Drug Discovery for Macular Disease

This research focuses on the discovery of potential therapeutics for age-related macular degeneration (AMD), by targeting the complement system, a part of the immune system implicated in the development of AMD. The project involves synergy between computational screening (uses computer-assisted calculations) of chemical compounds that have the potential to serve as future therapeutics, and experimental testing, using a human retinal cell-based model.

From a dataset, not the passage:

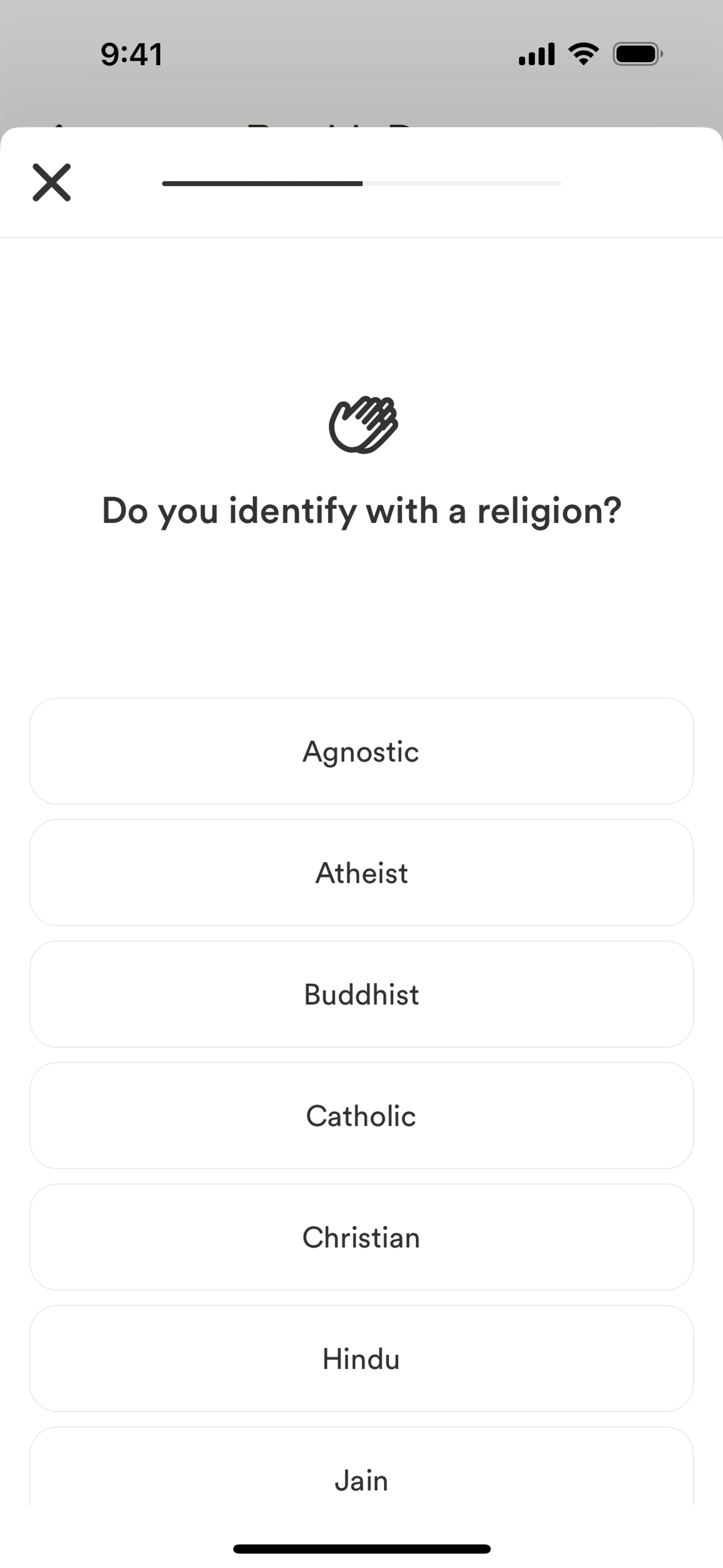The image size is (723, 1568).
Task: Choose the Christian answer
Action: click(362, 1237)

The objective of this proposal is to discover chemical compounds that have the potential to serve as therapeutics for the treatment of age-related macular degeneration (AMD). The chemical compounds target the activation of the complement system, which is part of the innate immune system (the first line of defense against infection), and has been implicated in the progression of AMD through studies of histopathology (changes to tissues caused by disease) and genetics (inherited differences in DNA predisposing to disease). The work is collaborative between the research groups of Dr. Dimitrios Morikis (University of California, Riverside) and Dr. Monte Radeke (University of California, Santa Barbara). Drs. Morikis and Radeke use knowledge from their previous and ongoing work on the discovery of peptidic (small protein-like) inhibitors of the complement system.

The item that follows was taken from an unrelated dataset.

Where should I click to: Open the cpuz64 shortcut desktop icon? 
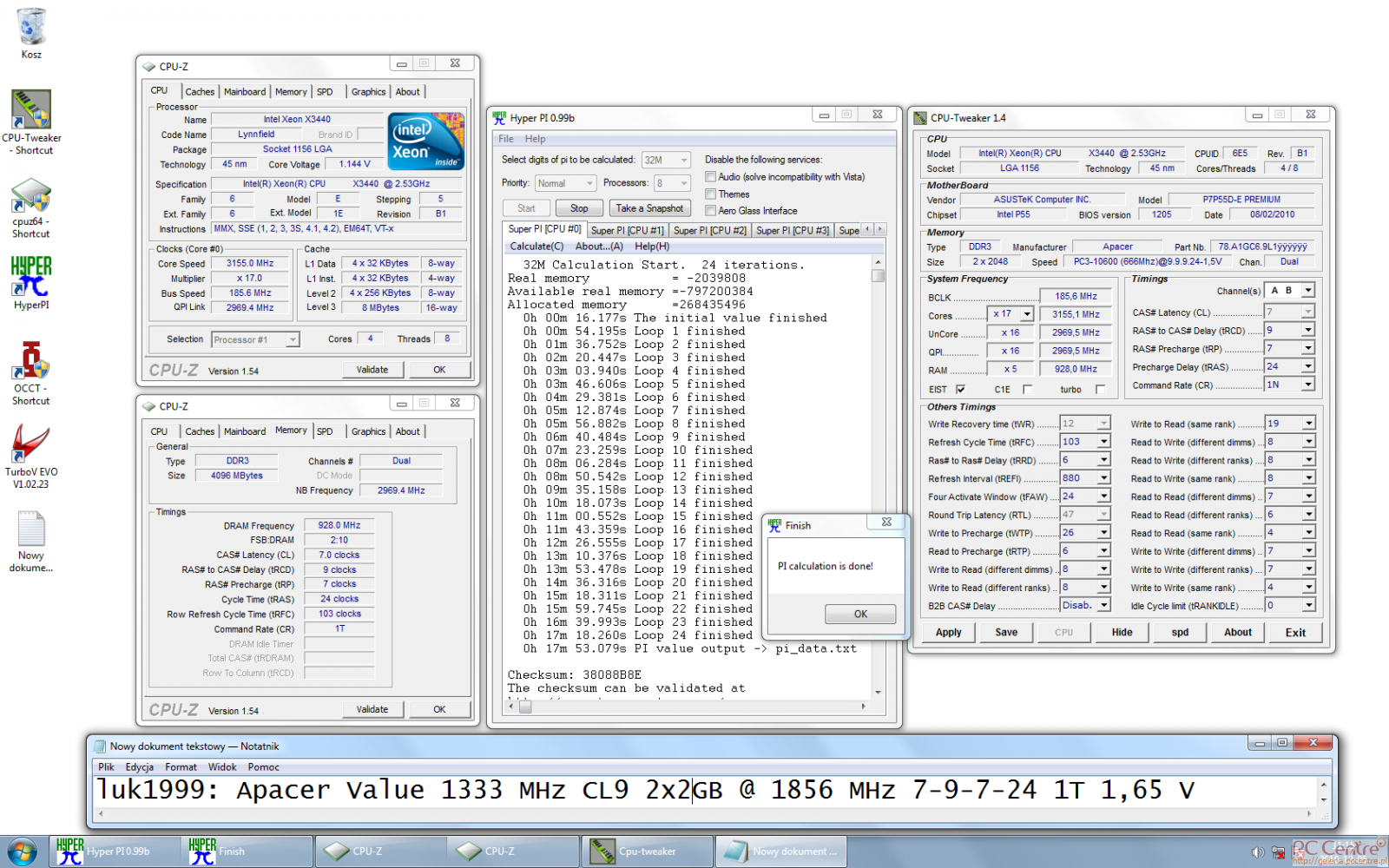(31, 196)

In particular, Dr. Morikis employs ligand-based and receptor-based computational approaches to identify low-molecular-mass chemical compounds that are capable of inhibiting the complement system. Chemical compounds with computationally-predicted activities are tested using biochemical and functional assays. Promising compounds according to these assays are further tested by Dr. Radeke in a novel human retinal pigmented epithelial (RPE) cell-based assay that mimics several aspects of AMD pathology in vitro (at the laboratory bench). Repeated computational and experimental optimization is performed for the most promising inhibitors identified in the RPE assays. This is an integrative computational and experimental approach tailored to the development of a new class of complement inhibitors aiming to treat AMD.

The project involves cross-disciplinary synergy between computation and experiment, bringing together drug design and modeling, virtual screening (a powerful computer technique that narrows down the pool of candidates), and biochemical, functional, and cell-based assays. The team’s approach has been successfully tested in the development of potent peptidic inhibitors of the complement system, but in this study, they aim to alleviate peptide-specific issues related to delivery and bioavailability. Drs. Morikis and Radeke expect that this integrated computational and experimental approach will become a paradigm for macular disease drug discovery.